The input buffer is a block of memory set aside to store the keystrokes until the program is ready for them.

Consider this code:
 ``1234`` `````` char ch; cout << "Enter a character: " << endl; cin >> ch; cout << "Char was:" << ch << endl;``````

What is it that you actually enter from the keyboard?
If you just press 'enter', nothing really happens, the program just waits for more input. If you just press any character, again nothing happens. You may in fact type several characters. All of them are stored in the buffer. Then you press 'enter'.

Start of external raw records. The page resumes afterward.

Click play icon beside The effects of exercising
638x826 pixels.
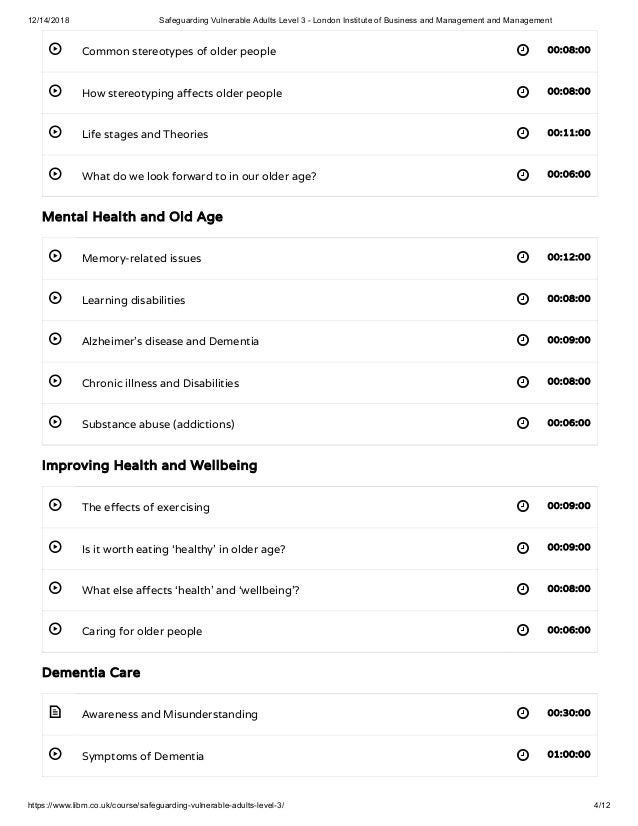click(55, 506)
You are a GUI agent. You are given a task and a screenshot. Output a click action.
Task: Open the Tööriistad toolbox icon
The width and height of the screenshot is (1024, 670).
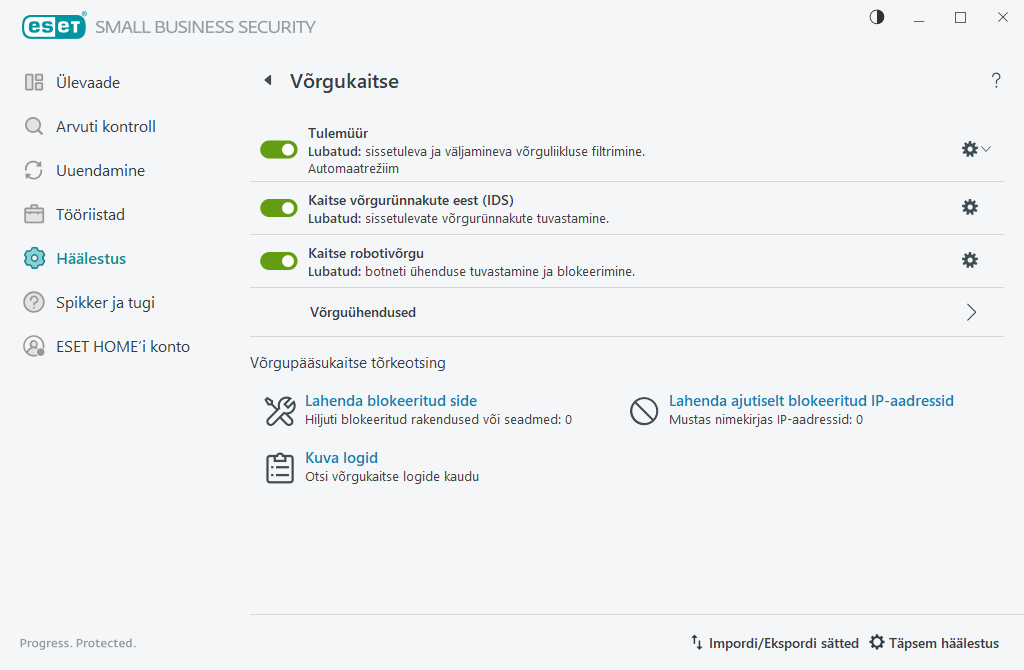[x=33, y=214]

Now the program processes the buffer. The first non-whitespace character is assigned to the variable ch. Anything else you typed, including pressing the 'enter' key, remains in the buffer. Thus there may now be several characters waiting in the input buffer. At the minimum, the newline character '\n' will be in the buffer.

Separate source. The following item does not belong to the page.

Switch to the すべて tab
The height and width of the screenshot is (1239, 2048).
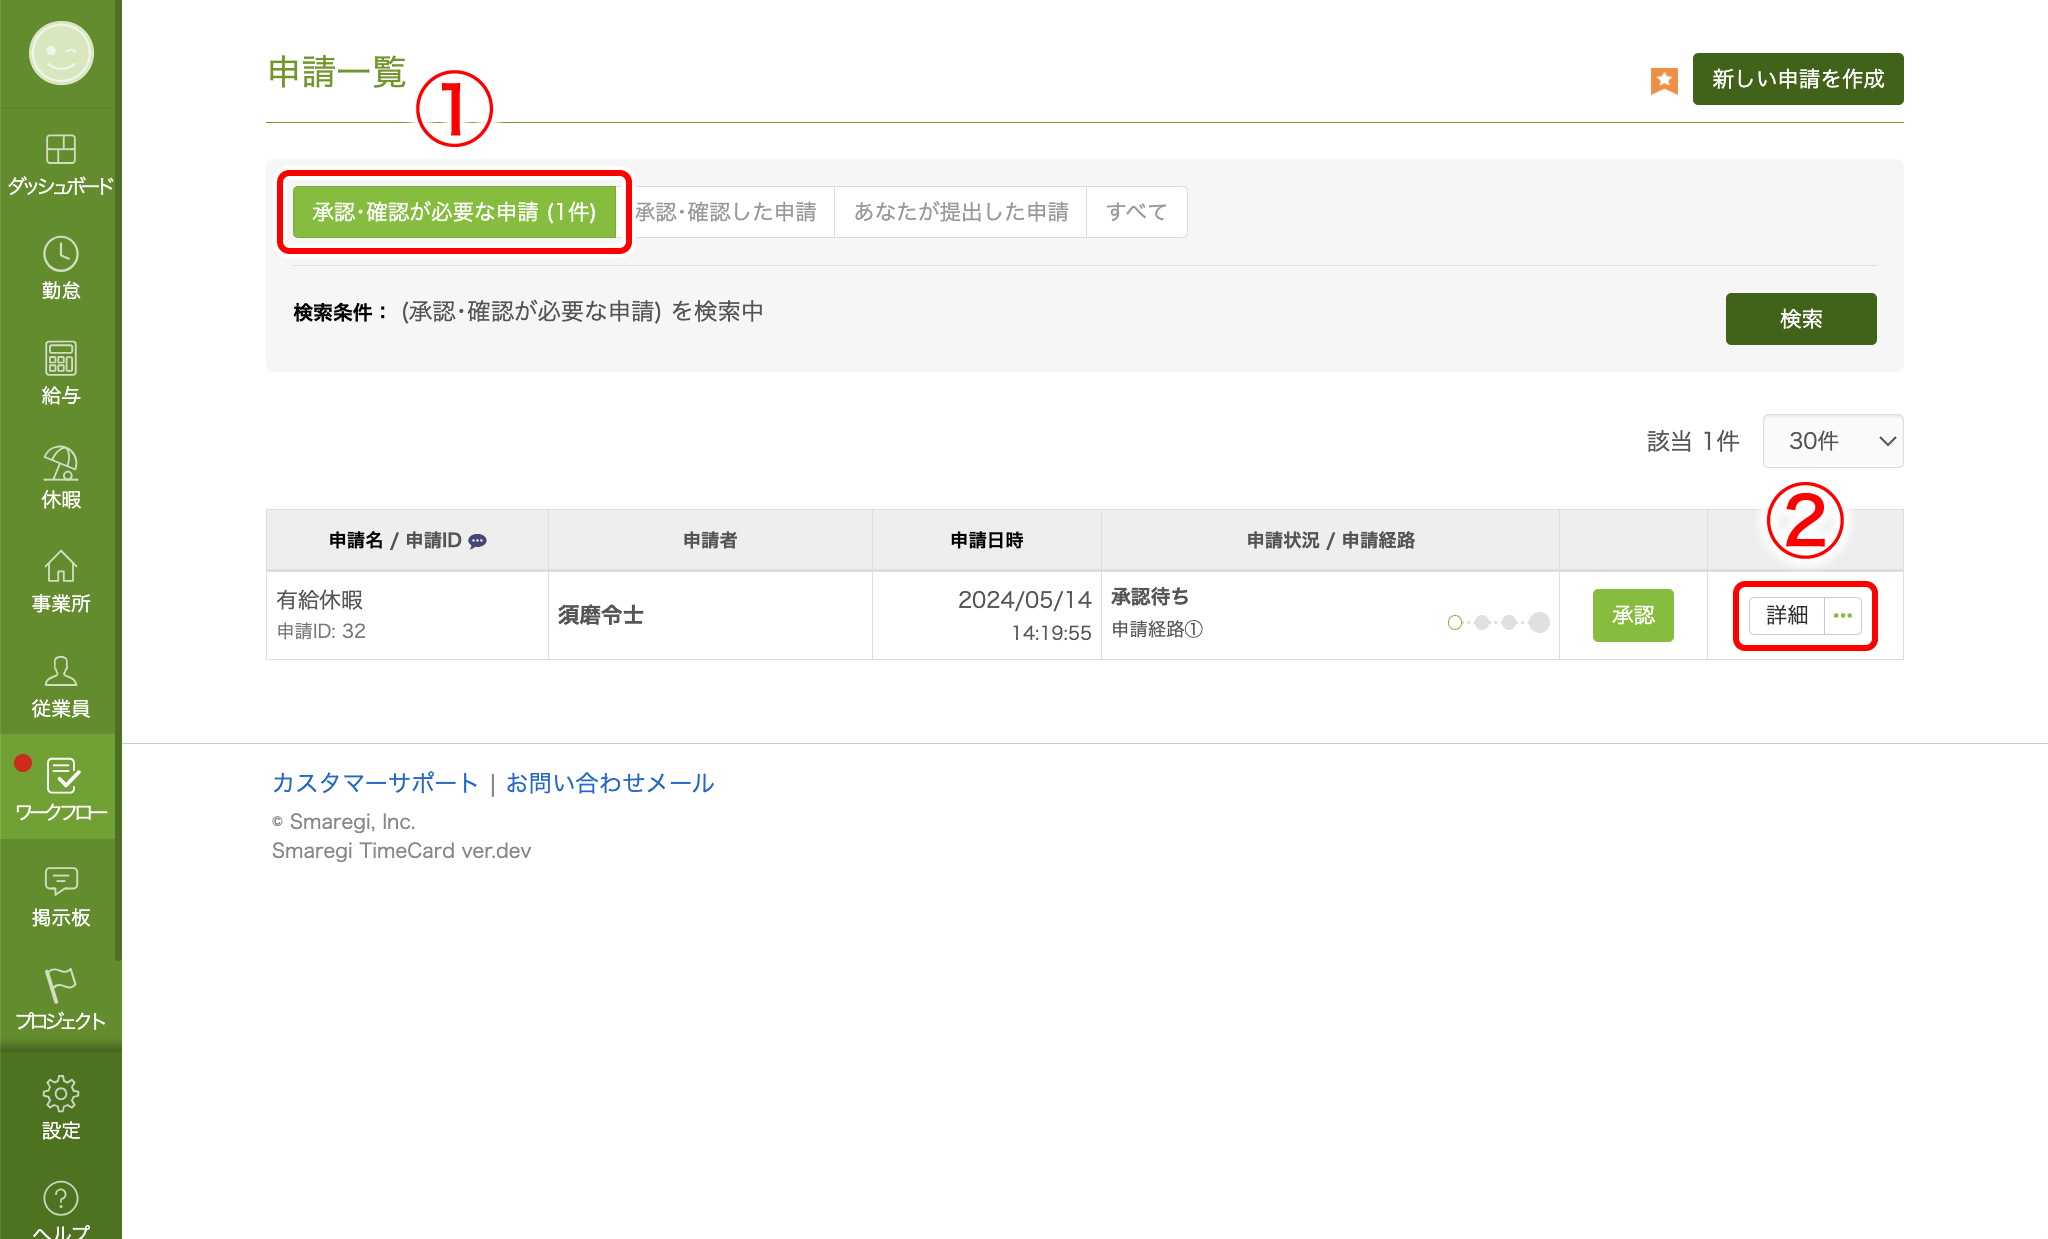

At the next operation using cin, the characters from the buffer will be received first, before anything else which is typed.

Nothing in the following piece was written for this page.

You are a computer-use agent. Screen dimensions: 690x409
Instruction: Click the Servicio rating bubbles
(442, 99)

What actually happens depends on the type of operation. Some operations ignore leading whitespace (such as space, tab or newline) but the getline function will accept everything up to the first newline, and the newline itself is discarded.
 ``12345678910`` `````` char ch; string str; cout << "Enter a character: " << endl; cin >> ch; cout << "Enter a string: " << endl; getline(cin, str); cout << "Char was:" << ch << endl; cout << "\String was:" << str << endl;``````

input: "a\n"
output:
 ```Enter a character: a Enter a string: Char was:a String was:```

Try entering several characters. Input: "asdfg\n"
Output:
 ```Enter a character: asdfg Enter a string: Char was:a String was:sdfg```

In the first case, the string is empty, "". In the second it is "sdfg".
But in neither case does the user get the opportunity to actually type anything. That's because of the characters, including the newline which were already in the buffer as a result of the previous operation.

The solution is to use ignore() to remove anything from the buffer before attempting the getline() operation.
I tend to use something like `cin.ignore(1000,'\n');` which will remove up to 1000 characters, or until the newline '\n' is reached and removed.

To ignore an unlimited number of characters, use
#include <limits>
std::cin.ignore( std::numeric_limits<std::streamsize>::max(), '\n' );
Wow! Great explanation, I understand this much better. Thank you.